* START Data rows *

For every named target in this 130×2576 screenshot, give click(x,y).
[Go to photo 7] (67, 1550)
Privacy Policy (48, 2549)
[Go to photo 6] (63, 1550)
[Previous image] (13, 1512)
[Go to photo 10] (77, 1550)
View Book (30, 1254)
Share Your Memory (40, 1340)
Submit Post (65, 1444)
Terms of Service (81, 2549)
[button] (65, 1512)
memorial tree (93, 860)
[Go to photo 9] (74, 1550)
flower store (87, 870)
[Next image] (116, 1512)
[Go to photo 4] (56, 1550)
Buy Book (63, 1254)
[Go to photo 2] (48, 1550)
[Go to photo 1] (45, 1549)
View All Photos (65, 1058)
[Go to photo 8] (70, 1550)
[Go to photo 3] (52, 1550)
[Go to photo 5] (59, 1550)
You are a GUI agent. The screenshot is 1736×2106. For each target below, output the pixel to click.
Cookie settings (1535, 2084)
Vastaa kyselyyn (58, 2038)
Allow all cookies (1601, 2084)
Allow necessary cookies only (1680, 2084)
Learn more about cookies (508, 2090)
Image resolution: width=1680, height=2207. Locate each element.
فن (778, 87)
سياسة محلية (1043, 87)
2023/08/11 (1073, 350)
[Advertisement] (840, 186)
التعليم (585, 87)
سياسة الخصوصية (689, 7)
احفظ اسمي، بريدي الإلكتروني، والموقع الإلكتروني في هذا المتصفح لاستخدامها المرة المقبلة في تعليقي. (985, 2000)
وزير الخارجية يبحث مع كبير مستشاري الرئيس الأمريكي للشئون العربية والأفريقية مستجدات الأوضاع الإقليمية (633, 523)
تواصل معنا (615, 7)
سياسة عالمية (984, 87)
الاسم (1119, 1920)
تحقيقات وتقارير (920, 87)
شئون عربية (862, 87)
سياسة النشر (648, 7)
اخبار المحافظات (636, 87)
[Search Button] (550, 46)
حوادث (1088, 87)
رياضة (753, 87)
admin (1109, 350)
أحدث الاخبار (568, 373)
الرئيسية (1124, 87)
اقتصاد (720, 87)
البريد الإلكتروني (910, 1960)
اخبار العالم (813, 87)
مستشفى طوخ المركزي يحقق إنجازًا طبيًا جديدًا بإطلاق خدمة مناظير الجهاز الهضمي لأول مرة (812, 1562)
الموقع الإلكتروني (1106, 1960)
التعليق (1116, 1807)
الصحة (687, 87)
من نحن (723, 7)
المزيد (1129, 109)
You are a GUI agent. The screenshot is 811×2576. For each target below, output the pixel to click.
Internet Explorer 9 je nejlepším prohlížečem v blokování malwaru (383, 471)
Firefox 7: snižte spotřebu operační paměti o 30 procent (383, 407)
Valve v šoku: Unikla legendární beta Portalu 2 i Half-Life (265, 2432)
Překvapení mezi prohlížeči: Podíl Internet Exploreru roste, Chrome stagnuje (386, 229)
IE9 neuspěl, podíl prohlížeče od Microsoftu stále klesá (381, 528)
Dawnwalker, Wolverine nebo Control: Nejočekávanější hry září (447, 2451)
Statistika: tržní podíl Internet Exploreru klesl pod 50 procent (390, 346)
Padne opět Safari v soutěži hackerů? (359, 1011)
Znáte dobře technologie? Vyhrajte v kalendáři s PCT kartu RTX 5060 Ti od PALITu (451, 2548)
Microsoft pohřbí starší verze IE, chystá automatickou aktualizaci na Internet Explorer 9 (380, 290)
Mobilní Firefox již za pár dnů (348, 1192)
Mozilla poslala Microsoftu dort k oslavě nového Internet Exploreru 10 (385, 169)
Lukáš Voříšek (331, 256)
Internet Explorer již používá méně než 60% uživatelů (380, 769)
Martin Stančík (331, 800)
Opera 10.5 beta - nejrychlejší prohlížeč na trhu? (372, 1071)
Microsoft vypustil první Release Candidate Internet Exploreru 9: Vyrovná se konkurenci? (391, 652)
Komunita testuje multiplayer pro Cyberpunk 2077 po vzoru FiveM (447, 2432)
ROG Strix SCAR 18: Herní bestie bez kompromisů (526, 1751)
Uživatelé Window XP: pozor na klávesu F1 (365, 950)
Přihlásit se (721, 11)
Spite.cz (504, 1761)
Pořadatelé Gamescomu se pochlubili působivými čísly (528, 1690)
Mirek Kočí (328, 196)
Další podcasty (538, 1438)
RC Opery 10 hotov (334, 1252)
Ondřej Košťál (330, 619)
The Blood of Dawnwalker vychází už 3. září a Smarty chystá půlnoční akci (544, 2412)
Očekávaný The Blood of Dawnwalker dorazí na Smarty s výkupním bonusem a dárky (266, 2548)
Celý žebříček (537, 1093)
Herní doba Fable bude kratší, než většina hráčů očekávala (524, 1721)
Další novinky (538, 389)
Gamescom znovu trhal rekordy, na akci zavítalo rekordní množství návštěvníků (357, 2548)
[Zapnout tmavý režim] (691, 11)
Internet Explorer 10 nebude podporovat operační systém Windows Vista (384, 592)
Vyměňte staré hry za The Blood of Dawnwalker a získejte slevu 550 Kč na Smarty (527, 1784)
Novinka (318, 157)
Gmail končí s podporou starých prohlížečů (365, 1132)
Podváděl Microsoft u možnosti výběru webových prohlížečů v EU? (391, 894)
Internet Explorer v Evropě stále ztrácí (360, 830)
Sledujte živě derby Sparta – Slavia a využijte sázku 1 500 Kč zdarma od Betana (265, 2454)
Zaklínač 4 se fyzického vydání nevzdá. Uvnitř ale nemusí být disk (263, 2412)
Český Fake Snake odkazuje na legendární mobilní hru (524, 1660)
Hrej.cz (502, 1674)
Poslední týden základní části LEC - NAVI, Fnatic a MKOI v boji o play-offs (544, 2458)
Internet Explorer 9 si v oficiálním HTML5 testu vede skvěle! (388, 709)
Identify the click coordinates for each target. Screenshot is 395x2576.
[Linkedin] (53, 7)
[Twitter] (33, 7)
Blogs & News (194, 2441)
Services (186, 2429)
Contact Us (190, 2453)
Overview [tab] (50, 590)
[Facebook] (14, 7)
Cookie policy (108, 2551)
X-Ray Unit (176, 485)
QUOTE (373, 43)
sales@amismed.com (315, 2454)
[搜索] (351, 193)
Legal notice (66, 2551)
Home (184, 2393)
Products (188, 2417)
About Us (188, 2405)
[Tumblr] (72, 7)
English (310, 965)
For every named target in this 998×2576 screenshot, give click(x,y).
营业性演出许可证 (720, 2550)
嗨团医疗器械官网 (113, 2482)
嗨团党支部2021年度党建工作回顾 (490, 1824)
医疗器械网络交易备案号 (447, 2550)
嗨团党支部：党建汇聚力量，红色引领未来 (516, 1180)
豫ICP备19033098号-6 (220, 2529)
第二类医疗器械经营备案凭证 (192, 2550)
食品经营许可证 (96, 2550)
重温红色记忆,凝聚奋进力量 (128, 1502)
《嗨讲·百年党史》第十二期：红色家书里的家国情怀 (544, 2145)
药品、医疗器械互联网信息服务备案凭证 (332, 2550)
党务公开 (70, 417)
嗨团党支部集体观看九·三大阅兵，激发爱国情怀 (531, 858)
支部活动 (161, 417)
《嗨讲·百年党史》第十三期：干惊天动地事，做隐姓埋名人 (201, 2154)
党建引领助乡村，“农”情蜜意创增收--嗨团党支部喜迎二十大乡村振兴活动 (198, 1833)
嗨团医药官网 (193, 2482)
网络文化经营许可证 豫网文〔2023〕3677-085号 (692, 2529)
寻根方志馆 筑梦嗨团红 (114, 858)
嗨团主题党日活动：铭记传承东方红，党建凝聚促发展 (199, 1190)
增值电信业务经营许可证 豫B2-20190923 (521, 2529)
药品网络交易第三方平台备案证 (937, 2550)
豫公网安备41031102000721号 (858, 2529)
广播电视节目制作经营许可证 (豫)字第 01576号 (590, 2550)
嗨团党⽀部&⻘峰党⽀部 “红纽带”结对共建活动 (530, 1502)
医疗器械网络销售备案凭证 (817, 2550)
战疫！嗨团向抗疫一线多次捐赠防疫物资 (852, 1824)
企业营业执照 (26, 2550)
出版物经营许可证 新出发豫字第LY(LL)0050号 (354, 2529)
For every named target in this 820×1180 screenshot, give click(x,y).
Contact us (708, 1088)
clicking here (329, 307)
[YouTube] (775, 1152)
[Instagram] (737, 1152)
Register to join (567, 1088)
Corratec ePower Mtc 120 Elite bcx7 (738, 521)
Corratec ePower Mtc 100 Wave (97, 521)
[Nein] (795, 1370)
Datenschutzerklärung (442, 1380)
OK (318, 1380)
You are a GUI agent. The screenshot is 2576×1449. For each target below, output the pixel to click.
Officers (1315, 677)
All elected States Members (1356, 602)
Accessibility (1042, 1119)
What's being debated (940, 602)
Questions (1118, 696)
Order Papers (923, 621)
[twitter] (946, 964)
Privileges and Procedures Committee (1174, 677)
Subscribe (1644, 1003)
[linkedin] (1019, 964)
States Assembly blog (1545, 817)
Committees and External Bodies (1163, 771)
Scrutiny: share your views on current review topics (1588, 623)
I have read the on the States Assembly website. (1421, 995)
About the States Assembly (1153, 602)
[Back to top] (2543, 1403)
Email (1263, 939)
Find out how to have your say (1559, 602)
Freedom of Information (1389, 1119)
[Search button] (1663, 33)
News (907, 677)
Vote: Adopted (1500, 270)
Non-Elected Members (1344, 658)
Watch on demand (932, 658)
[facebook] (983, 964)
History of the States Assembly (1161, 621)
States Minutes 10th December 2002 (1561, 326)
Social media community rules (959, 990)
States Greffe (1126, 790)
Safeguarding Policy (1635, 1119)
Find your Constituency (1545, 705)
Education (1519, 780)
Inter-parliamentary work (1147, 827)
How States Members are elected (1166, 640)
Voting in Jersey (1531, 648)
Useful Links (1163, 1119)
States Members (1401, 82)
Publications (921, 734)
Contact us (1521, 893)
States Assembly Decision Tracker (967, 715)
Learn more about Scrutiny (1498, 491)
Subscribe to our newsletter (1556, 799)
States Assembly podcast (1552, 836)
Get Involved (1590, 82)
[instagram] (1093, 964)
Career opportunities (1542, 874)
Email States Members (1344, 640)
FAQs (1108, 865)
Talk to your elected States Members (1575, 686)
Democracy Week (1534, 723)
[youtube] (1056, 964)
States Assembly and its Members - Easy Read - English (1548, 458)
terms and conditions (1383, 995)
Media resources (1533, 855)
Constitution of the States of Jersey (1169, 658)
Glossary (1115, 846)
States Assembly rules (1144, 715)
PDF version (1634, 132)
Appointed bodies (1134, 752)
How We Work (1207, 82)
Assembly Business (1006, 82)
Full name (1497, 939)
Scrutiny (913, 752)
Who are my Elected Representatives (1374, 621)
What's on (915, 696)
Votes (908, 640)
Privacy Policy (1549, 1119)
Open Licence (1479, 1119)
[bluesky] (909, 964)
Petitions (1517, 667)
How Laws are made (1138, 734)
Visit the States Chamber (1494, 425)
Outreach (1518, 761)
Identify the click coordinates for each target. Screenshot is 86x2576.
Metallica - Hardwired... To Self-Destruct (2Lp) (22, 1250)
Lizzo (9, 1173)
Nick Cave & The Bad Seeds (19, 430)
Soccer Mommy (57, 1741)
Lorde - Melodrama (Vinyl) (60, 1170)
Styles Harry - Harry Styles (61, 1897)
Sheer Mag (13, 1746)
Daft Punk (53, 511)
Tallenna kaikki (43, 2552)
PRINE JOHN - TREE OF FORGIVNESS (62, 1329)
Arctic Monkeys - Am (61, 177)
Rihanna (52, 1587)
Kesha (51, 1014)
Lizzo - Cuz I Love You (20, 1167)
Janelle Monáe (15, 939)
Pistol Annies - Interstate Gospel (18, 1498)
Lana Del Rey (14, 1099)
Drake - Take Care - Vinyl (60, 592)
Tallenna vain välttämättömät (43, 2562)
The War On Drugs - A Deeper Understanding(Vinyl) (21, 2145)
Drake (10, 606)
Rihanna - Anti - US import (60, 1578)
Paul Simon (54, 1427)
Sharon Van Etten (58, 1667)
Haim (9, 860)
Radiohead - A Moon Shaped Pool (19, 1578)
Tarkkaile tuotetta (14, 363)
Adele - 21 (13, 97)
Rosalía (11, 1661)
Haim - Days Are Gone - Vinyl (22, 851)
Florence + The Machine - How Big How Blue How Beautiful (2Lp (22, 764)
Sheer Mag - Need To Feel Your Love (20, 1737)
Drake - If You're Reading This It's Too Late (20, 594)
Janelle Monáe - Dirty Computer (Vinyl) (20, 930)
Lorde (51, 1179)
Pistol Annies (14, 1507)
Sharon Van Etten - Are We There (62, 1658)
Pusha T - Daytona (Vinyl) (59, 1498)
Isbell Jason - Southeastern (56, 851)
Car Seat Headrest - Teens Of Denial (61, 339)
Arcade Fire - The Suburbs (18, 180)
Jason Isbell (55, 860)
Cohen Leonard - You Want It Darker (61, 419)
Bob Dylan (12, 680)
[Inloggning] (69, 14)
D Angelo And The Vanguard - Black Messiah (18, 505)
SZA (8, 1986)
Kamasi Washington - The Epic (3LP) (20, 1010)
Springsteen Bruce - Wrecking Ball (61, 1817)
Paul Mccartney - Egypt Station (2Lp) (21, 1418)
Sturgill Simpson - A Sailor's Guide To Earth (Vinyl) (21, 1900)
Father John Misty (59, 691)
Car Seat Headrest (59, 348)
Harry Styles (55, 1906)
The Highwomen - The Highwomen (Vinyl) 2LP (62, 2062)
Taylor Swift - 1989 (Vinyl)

* END Data rows *

_Directions for this task_
Reproduce the lines from the beginning through the line containing "سياسة محلية (1043, 87)", substituting "Jump to photo" for every occurrence of "Go to photo" and changing nothing else.

_Full response_
For every named target in this 130×2576 screenshot, give click(x,y).
[Jump to photo 7] (67, 1550)
Privacy Policy (48, 2549)
[Jump to photo 6] (63, 1550)
[Previous image] (13, 1512)
[Jump to photo 10] (77, 1550)
View Book (30, 1254)
Share Your Memory (40, 1340)
Submit Post (65, 1444)
Terms of Service (81, 2549)
[button] (65, 1512)
memorial tree (93, 860)
[Jump to photo 9] (74, 1550)
flower store (87, 870)
[Next image] (116, 1512)
[Jump to photo 4] (56, 1550)
Buy Book (63, 1254)
[Jump to photo 2] (48, 1550)
[Jump to photo 1] (45, 1549)
View All Photos (65, 1058)
[Jump to photo 8] (70, 1550)
[Jump to photo 3] (52, 1550)
[Jump to photo 5] (59, 1550)
You are a GUI agent. The screenshot is 1736×2106. For each target below, output the pixel to click.
Cookie settings (1535, 2084)
Vastaa kyselyyn (58, 2038)
Allow all cookies (1601, 2084)
Allow necessary cookies only (1680, 2084)
Learn more about cookies (508, 2090)
Image resolution: width=1680, height=2207. Locate each element.
فن (778, 87)
سياسة محلية (1043, 87)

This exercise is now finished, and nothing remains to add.